The two universities also split membership on Emtech’s six-person board of trustees; Emory’s three slots are filled by Michael Johns and Mike Mandl, executive vice presidents for health affairs and finance and administration, respectively; and Lanny Liebeskind, senior associate dean for research in Emory College. Don Giddens, dean of Georgia Tech’s College of Engineering; Bob Thompson, senior vice president for administration and finance; and Charles Liotta, vice president for academic affairs (and older brother of Emory’s Dennis Liotta), are Emtech’s board members from North Avenue.

“EmTech has been a very successful venture,” Johns said. “In fact, it has been so successful that we have created a ‘good problem to have’ by filling the space to capacity, and then some.”

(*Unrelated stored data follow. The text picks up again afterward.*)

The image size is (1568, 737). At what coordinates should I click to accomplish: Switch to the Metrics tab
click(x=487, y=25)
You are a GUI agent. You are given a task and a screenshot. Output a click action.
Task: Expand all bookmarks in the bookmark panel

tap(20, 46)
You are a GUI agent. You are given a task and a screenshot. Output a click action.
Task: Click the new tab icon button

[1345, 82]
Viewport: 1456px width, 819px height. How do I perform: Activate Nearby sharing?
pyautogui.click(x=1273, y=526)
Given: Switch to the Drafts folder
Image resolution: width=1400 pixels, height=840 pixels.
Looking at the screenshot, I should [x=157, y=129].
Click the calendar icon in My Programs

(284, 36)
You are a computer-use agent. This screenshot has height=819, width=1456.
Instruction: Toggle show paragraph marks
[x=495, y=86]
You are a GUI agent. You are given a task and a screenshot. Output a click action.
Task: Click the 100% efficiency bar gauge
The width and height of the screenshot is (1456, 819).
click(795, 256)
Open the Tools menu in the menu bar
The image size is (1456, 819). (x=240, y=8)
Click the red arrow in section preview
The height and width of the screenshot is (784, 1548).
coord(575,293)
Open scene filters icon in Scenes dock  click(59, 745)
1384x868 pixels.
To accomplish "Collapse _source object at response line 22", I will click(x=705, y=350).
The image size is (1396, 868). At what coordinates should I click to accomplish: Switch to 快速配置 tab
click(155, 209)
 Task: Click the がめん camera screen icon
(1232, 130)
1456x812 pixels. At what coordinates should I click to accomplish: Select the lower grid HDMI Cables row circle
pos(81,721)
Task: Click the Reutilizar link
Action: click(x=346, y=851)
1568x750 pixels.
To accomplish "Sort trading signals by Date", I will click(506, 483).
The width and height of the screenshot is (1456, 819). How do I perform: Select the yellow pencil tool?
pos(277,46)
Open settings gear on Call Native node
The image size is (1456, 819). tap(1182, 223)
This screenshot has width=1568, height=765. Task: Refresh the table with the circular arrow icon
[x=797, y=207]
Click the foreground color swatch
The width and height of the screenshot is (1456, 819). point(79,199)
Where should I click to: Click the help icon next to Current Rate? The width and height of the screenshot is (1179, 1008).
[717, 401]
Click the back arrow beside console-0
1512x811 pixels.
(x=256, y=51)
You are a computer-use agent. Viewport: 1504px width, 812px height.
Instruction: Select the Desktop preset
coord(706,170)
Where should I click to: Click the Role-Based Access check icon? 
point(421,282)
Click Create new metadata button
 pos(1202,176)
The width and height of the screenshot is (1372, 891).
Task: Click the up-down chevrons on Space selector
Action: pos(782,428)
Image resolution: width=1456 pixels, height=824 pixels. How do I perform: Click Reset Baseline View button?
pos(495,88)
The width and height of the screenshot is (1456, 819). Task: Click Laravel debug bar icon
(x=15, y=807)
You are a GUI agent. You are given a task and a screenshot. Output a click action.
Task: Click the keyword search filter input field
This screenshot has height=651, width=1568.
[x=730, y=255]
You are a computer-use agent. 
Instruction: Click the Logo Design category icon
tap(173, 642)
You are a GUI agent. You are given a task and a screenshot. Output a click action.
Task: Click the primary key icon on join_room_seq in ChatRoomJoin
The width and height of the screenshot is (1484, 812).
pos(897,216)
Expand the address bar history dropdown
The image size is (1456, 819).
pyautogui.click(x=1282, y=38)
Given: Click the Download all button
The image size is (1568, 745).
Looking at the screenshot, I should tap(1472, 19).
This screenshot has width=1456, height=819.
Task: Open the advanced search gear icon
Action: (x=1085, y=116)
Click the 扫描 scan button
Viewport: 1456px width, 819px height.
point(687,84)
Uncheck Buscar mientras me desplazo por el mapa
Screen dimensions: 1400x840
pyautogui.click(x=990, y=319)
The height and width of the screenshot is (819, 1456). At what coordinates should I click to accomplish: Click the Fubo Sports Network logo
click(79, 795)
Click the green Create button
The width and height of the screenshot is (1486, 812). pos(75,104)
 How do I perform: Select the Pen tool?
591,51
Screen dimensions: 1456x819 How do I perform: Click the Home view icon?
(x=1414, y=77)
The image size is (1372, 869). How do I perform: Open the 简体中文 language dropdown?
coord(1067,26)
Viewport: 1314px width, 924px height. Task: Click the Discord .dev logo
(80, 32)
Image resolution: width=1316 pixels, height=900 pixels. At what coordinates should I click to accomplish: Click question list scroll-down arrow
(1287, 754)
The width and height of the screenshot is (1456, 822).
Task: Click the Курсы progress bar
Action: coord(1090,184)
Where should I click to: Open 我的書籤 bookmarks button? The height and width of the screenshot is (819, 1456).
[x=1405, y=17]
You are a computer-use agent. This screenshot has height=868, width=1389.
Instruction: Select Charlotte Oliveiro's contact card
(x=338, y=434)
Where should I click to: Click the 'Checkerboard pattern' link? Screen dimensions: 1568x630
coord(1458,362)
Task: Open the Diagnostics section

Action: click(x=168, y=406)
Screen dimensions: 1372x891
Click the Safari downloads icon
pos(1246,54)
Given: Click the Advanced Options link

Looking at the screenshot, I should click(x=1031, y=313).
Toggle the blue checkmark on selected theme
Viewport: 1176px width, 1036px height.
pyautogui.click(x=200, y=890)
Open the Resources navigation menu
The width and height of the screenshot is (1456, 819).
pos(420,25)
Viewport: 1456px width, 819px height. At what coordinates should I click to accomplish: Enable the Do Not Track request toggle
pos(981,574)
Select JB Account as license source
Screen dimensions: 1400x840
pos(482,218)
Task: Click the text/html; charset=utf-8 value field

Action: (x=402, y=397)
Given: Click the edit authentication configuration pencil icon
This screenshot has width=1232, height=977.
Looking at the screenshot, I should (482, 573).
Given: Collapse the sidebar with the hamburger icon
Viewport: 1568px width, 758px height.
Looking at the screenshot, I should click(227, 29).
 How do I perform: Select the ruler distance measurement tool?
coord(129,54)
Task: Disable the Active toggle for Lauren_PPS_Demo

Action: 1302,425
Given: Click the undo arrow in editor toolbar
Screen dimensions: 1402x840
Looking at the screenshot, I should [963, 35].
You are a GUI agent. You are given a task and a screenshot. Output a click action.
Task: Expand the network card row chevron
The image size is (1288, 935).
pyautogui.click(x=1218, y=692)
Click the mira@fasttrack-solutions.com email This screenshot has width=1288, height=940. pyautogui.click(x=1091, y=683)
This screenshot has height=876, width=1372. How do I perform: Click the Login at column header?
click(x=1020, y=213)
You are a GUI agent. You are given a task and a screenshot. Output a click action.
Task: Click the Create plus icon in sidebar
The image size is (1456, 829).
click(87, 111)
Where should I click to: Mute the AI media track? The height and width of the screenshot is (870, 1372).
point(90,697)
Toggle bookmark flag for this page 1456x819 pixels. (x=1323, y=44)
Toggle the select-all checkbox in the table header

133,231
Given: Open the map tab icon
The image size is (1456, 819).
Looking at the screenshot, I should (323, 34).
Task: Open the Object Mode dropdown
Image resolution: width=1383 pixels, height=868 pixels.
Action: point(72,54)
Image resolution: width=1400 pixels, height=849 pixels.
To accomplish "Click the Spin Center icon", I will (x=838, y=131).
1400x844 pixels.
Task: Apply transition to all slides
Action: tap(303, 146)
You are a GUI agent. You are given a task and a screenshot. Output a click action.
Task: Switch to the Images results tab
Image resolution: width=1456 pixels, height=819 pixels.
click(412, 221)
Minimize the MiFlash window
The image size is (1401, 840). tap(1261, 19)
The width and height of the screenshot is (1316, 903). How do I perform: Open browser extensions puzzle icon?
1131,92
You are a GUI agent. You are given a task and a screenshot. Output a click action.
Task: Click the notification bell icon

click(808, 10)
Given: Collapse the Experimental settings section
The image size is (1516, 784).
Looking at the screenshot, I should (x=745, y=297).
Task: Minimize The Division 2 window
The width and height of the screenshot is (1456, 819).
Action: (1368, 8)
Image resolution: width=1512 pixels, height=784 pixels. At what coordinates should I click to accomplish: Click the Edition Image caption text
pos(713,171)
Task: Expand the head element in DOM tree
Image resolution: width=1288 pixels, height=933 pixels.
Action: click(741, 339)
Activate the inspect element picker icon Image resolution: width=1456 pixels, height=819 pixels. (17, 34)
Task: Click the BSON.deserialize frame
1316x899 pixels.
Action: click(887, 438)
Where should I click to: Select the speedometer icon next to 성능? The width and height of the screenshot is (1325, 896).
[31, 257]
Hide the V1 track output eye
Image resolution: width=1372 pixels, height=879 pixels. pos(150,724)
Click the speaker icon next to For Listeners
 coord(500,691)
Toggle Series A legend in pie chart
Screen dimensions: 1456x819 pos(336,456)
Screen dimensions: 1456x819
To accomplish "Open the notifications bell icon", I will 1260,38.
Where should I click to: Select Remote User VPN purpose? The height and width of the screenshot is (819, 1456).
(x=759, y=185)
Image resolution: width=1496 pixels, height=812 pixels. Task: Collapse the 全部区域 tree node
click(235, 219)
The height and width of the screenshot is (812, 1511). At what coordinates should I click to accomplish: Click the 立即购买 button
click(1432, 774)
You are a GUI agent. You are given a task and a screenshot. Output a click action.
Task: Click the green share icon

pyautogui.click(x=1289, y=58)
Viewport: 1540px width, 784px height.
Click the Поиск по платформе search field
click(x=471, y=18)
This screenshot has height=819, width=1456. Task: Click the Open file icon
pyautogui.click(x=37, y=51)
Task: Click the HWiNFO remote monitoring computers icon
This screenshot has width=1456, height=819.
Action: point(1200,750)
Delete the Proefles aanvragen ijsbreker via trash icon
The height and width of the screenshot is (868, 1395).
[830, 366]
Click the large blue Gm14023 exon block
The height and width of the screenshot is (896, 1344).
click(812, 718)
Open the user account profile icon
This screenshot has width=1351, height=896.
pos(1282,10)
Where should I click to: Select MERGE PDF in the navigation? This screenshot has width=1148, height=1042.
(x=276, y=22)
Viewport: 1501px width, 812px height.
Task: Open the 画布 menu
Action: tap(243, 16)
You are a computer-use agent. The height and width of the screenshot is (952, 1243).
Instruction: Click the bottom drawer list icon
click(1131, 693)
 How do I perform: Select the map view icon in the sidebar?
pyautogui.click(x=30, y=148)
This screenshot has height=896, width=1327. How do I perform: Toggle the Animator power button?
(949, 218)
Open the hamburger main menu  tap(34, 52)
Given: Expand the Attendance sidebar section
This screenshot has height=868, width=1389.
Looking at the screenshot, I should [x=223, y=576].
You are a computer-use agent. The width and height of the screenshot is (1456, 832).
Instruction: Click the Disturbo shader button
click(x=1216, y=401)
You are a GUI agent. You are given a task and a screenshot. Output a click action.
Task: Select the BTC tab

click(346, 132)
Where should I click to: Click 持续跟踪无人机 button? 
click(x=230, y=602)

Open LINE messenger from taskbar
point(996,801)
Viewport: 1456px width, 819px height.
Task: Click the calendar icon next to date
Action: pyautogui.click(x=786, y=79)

Johns said both Emory and Georgia Tech are reviewing projected needs over the next five or so years to gauge how best to grow Emtech. He said Phase II research space (like that at Emtech) is in relatively short supply in Atlanta, and with biotechnology poised to become one of the more important industries of the 21st century, the incubator’s future looks like a bright one.

To be sure, not all Emtech programs hinge on physical space. In addition to laboratories, it offers business management and public relations expertise to its startups, both those already in residence and those who apply. Herron and Snipes said companies that apply for space are given feedback on their business model, even if they’re not granted a lab.

Also the center just completed the third round of its bio seed grant program, which supplies funds to Emory or Georgia Tech researchers whose projects show realizable commercial promise. Three Emory professors—Hyun Suk Shim, assistant professor in the Winship Cancer Institute; Jonathan Glass, associate professor of neurology; and Mauricio Rojas, assistant of professor of medicine—received one-year grants in this latest round.

But ultimately the success of Emtech as an incubator will be depend on the number and nature of companies it moves “out from the nest.” At the moment, Herron said, two companies—FOB Synthesis and Aderans Research Institute (formerly BioAmide)—are the leading candidates.

“Growing businesses is not something universities are used to doing,” Liebeskind said. “It depends on more than just the goodwill and resources of the institutions; it depends on the environment of the community, how good Atlanta is at bringing companies into the area and helping them grow. Georgia and the Atlanta region have nowhere near reached the potential they have with institutions like Emory and Georgia Tech. It goes beyond those two institutions and has to do with the business climate in the state and having people who want to invest money.”